State v. Borden, Unpublished Decision (2-9-2000) ( 2000 )


Menu:
  • [EDITOR'S NOTE: This case is unpublished as indicated by the issuing court.]

    JUDGMENT ENTRY.
    This appeal, considered on the accelerated calendar under App.R. 11.1(E) and Loc.R. 12, is not controlling authority except as provided in S.Ct.R.Rep.Op. 2(G)(1).

    We overrule the appellant's first assignment of error, challenging the trial court's refusal to permit appointed counsel to withdraw from representing the appellant at trial, because the record does not demonstrate "a breakdown in the attorney-client relationship of such magnitude as to jeopardize [the appellant's Sixth Amendment] right to [the] effective assistance of counsel." See State v. Coleman (1988), 37 Ohio St.3d 286,525 N.E.2d 792, paragraph four of the syllabus; accordState v. Henness (1997), 79 Ohio St.3d 53, 65,679 N.E.2d 686, 697.1

    We also overrule the appellant's second assignment of error, in which he challenges the balance struck by the jury in weighing the evidence before it, because we find nothing in the record of the proceedings below to suggest that the jury, in resolving the conflicts in the evidence, lost its way or created such a manifest miscarriage of justice as to warrant the reversal of the appellant's conviction. See Tibbs v. Florida (1982),457 U.S. 31, 102 S.Ct. 2211; State v. Martin (1983), 20 Ohio App.3d 172,485 N.E.2d 717.

    Therefore, we affirm the judgment of the trial court.

    Further, a certified copy of this Judgment Entry shall constitute the mandate, which shall be sent to the trial court under App.R. 27. Costs shall be taxed under App.R. 24.

    PAINTER, P.J., WINKLER and SHANNON, JJ.

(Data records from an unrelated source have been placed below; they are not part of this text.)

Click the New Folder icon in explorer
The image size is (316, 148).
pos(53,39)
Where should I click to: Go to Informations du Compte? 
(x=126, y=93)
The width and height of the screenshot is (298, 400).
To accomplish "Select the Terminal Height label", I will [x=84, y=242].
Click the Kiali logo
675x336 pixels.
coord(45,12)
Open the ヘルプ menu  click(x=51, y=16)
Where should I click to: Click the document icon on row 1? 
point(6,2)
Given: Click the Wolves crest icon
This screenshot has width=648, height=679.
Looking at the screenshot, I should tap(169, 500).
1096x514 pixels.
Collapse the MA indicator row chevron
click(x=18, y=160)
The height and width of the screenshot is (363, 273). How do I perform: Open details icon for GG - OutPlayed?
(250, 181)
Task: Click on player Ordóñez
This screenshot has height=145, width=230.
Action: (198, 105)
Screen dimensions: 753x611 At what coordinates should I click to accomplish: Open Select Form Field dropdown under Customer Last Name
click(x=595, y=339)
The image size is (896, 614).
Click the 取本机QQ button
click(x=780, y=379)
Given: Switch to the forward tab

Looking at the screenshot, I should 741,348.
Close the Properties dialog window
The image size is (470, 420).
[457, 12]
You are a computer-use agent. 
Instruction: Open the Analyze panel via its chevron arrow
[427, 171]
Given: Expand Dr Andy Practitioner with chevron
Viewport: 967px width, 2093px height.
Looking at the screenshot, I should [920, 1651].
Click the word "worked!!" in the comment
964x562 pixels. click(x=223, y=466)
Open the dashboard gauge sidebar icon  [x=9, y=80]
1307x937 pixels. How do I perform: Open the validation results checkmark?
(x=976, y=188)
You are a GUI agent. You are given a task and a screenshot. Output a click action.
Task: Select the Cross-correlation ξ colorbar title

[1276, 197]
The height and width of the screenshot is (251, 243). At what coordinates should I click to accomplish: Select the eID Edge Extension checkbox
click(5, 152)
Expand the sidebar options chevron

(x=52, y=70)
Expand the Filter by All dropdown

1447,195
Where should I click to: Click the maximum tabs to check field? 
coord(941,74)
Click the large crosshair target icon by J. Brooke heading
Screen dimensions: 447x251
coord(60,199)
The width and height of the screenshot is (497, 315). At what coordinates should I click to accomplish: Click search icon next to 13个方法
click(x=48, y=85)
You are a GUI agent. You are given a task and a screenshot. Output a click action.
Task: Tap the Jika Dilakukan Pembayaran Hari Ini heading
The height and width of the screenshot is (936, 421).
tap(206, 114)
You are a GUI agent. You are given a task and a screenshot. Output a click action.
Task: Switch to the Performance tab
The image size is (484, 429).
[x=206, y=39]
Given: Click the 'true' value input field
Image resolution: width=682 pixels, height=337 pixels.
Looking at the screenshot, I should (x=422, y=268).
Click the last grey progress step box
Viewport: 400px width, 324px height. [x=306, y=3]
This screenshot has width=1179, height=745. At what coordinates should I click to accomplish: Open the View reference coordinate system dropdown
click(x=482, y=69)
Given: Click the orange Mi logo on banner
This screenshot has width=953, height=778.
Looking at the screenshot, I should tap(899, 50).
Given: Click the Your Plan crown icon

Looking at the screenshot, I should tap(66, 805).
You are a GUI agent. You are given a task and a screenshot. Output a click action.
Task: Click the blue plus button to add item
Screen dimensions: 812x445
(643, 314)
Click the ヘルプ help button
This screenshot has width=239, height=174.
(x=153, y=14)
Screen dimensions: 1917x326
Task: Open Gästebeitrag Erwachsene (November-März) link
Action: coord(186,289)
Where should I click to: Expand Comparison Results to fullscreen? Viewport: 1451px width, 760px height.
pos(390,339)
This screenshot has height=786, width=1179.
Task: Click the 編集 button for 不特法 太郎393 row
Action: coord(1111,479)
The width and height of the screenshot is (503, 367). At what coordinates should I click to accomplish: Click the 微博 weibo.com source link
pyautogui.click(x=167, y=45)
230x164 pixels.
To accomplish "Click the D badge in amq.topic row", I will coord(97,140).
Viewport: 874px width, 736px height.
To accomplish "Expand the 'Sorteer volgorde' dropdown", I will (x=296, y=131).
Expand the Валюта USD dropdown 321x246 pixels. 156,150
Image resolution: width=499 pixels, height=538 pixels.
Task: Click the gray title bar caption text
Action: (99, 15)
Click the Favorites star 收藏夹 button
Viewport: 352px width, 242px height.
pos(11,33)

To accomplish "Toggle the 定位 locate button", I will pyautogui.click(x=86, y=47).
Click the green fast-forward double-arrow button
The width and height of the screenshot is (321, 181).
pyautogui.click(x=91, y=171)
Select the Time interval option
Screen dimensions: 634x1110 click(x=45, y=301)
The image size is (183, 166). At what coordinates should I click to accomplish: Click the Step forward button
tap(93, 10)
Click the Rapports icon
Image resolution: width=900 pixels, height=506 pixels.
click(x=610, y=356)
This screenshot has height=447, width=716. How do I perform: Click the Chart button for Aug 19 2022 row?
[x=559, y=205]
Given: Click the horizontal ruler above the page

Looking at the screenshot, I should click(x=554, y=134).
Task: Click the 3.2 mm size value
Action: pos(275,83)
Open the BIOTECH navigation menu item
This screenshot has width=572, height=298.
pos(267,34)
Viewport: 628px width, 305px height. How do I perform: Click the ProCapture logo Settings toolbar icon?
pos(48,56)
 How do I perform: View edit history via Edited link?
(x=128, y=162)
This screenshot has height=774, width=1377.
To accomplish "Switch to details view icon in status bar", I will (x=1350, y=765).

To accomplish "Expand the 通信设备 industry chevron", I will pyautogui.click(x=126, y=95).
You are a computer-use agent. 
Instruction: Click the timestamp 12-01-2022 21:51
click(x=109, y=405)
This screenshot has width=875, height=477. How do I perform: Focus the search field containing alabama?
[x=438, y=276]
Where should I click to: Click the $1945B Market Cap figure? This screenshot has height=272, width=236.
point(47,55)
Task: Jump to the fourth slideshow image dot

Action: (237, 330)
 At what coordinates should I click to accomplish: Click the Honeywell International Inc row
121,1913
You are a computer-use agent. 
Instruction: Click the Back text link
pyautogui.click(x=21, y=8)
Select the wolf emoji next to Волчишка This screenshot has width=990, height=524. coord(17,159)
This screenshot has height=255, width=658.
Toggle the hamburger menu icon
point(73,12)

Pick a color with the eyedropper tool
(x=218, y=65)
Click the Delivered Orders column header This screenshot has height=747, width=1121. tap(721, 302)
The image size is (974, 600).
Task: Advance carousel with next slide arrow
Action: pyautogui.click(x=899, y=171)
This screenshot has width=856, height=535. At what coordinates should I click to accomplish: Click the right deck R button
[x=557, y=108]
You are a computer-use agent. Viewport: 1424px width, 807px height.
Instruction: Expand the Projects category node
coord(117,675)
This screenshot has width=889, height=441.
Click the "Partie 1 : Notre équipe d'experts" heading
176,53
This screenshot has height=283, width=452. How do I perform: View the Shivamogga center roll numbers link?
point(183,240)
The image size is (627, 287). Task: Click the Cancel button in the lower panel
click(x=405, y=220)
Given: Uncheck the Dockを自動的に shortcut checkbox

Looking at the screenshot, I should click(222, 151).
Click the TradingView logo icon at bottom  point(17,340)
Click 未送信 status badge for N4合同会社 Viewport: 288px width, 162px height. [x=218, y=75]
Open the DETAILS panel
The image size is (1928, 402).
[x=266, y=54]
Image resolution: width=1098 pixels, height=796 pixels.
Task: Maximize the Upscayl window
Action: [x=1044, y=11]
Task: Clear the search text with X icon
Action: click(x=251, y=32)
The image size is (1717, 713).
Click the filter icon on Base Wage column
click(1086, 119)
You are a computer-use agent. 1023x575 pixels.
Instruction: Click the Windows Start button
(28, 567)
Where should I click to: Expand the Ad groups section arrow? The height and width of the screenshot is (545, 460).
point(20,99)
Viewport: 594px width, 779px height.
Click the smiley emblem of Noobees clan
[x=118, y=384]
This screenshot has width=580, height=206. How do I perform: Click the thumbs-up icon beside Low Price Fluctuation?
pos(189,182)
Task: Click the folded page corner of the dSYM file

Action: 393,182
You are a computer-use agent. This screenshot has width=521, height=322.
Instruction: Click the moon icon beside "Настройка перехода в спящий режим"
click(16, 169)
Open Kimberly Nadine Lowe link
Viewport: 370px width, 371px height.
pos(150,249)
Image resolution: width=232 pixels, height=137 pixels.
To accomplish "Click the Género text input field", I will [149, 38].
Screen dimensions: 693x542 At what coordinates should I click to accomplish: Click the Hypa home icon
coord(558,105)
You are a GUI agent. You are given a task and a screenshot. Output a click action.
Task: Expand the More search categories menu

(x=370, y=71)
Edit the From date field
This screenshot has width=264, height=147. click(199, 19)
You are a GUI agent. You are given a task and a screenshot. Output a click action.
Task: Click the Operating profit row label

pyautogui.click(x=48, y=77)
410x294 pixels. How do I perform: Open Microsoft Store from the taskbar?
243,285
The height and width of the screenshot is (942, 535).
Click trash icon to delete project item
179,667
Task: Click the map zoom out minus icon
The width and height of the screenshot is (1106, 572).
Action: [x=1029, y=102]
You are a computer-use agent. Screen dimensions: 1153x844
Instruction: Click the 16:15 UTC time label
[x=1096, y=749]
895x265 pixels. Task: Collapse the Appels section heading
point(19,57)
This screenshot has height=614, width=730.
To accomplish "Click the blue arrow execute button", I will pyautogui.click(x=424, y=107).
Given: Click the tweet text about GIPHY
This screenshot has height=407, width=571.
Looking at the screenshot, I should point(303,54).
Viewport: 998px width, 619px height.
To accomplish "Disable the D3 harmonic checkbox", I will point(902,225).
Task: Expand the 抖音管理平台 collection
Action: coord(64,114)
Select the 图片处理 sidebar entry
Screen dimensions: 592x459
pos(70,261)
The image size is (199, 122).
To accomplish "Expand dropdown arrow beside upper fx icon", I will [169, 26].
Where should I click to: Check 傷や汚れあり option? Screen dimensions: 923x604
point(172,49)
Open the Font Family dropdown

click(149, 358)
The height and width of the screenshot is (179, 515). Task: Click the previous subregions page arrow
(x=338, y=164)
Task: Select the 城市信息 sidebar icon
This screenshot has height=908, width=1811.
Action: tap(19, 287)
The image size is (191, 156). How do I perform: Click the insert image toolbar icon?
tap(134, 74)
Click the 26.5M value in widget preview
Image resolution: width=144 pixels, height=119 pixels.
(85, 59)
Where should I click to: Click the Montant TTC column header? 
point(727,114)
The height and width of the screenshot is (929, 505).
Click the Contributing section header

    RAYMOND E. SHANNON, retired, from the First Appellate District, sitting by assignment.

    To the Clerk:

    Enter upon the Journal of the Court on February 9, 2000 per order of the Court.

    Presiding Judge

    1 The appellant did not request the appointment of new counsel, but instead asked to represent himself at trial. The challenge now presented to the denial of the appellant's Sixth Amendment right to the effective assistance of counsel cannot be read to allege a denial of his "correlative" Sixth Amendment right of self-representation. See Faretta v. California (1975), 422 U.S. 806, 814-815, 95 S.Ct. 2525, 2530-2531 (quotingAdams v. United States ex rel. McCann [1942],317 U.S. 269, 279, 63 S.Ct. 236, 241); accord State v. Gibson (1976), 45 Ohio St.2d 366, 345 N.E.2d 399, paragraph one of the syllabus; see, also, State v. Reed (1996), 74 Ohio St.3d 534,535, 660 N.E.2d 456, 458 (citing Faretta for its "unequivoca[l]" declaration of the Sixth Amendment right of self-representation, and McKaskle v. Wiggins [1984],465 U.S. 168, 177, 104 S.Ct. 944, 950, fn. 8, for its holding that a denial of the right is "reversible error per se and therefore * * * not * * * subject to * * * harmless-error analysis").

Document Info

Docket Number: Trial No. B-9806901. Appeal No. C-990282.